### Work item
Output only the span of lines that begins at the line containing "Viewport: 820px width, 461px height." and ends at the last line of the data, both included, exactly as they appear.

### Exercise input
- - -

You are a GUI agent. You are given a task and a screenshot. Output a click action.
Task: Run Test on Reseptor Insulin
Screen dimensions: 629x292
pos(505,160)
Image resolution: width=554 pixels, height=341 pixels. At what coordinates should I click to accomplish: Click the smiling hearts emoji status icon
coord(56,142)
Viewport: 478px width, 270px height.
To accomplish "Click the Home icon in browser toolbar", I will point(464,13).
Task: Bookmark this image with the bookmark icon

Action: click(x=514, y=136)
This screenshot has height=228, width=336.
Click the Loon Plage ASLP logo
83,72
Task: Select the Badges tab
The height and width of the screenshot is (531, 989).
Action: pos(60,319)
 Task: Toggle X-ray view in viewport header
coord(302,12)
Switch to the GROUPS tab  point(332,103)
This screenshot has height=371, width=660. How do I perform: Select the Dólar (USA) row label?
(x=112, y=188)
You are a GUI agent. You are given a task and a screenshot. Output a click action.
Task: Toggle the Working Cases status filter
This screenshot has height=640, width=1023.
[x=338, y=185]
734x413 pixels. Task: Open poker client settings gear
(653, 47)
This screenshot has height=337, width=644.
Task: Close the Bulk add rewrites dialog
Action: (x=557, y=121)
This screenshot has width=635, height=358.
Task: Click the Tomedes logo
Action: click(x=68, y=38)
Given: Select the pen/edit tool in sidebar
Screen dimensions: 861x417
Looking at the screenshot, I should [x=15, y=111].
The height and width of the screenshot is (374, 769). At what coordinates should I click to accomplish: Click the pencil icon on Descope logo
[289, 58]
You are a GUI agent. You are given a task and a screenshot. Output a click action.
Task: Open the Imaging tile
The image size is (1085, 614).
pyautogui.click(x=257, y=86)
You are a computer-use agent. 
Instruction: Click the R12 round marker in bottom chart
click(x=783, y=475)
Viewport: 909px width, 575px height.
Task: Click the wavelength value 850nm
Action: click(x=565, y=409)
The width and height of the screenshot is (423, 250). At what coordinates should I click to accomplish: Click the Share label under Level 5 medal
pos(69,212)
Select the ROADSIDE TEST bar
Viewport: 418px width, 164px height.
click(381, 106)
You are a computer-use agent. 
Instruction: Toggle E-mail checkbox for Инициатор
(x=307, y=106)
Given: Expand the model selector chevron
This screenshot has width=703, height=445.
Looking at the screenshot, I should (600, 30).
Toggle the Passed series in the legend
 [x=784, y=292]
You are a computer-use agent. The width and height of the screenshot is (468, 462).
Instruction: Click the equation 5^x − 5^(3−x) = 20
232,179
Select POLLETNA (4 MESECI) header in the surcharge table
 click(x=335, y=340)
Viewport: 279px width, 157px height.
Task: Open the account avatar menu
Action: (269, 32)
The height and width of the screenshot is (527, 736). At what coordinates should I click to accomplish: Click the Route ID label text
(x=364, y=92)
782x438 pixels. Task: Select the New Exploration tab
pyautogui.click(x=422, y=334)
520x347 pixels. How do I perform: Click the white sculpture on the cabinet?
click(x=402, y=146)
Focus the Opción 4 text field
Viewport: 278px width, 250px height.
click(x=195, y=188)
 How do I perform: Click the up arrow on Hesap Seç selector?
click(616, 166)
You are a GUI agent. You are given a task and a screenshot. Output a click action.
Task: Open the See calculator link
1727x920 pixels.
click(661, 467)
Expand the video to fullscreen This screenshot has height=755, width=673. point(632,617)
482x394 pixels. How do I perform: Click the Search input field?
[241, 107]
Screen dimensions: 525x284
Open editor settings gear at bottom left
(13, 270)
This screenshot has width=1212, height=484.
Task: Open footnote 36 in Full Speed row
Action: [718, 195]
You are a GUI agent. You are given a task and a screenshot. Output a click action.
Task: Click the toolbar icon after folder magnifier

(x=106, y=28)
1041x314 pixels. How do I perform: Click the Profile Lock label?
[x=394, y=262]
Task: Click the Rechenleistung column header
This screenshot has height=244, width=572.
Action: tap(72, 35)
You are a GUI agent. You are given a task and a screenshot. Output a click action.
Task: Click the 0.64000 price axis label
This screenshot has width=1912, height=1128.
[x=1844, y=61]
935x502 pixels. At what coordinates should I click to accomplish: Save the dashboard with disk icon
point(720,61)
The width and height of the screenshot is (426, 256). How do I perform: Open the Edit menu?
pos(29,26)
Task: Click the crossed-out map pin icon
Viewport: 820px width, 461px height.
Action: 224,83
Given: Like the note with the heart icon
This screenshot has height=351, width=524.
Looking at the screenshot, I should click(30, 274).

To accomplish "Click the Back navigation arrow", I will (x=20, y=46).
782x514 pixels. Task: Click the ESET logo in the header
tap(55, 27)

- - -

### Task answer
Viewport: 820px width, 461px height.
Action: 224,83
Given: Like the note with the heart icon
This screenshot has height=351, width=524.
Looking at the screenshot, I should click(30, 274).

To accomplish "Click the Back navigation arrow", I will (x=20, y=46).
782x514 pixels. Task: Click the ESET logo in the header
tap(55, 27)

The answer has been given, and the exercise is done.